§ **PROVIDED TEXT**:
________

Heroin's Impact:
Heroin addicts suffer from a wide range of physical ailments, ranging from minor infections to organ failure. The all-consuming nature of heroin addiction can also lead to overwhelming psychological problems, which can culminate in suicide. Further, the emotional consequences of heroin addiction extend beyond the addicts themselves, to include an addict's family and friends. Also, heroin addiction negatively impacts society by causing increased spread of disease, addiction related crime, and exorbitant emergency room and rehabilitative treatment costs.
Many experts agree on certain ideas about effective heroin abuse prevention, including the need to protect young people from the drug, as well as the need to prevent experimentation with other drugs that are believed to lead to eventual heroin use. Experts disagree on far less than they agree upon, however, and opinions vary widely on what constitutes effective drug abuse prevention in general, and heroin abuse prevention in particular. As additional prevention approaches emerge, experts grow even more divided over how to best allocate the nation's very limited prevention resources.

________

§ **DATASET**:
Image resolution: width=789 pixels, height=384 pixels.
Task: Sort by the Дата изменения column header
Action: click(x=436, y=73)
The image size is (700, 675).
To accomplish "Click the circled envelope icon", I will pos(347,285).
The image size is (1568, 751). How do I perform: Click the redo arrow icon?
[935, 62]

________

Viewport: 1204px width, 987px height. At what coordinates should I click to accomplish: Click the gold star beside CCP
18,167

________

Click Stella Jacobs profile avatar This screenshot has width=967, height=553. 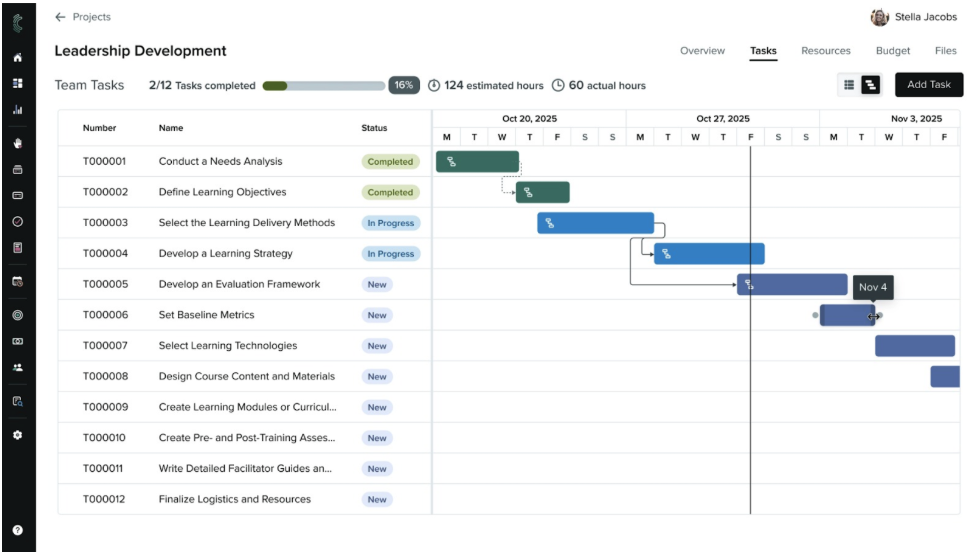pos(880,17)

________

§ **THINGS TO DO**:
A. According to the passage on heroin's impact, what can the psychological problems of heroin addiction culminate in?
B. Summarize the passage on heroin's impact in two sentences.
C. Continue the passage on heroin's impact from the point where it stops.

§ **ANSWERS BELOW**:
A. Suicide.

B. Heroin addiction causes physical ailments from minor infections to organ failure and psychological problems that can end in suicide, and it harms addicts' families and friends as well as society through disease, crime and high treatment costs. Experts agree on some prevention ideas, such as protecting young people and preventing experimentation with other drugs, but they differ widely on what effective prevention is and on how to allocate limited resources.

C.
If the past one hundred years are any indication, heroin abuse will continue to varying degrees in society into the foreseeable future. As some researchers seek effective prevention approaches, others seek effective methods for treating heroin addiction. Although experts may not concur about what constitutes the best method of treatment, they do agree that, regardless of the method, recovering from heroin addiction is a difficult, lifelong endeavor.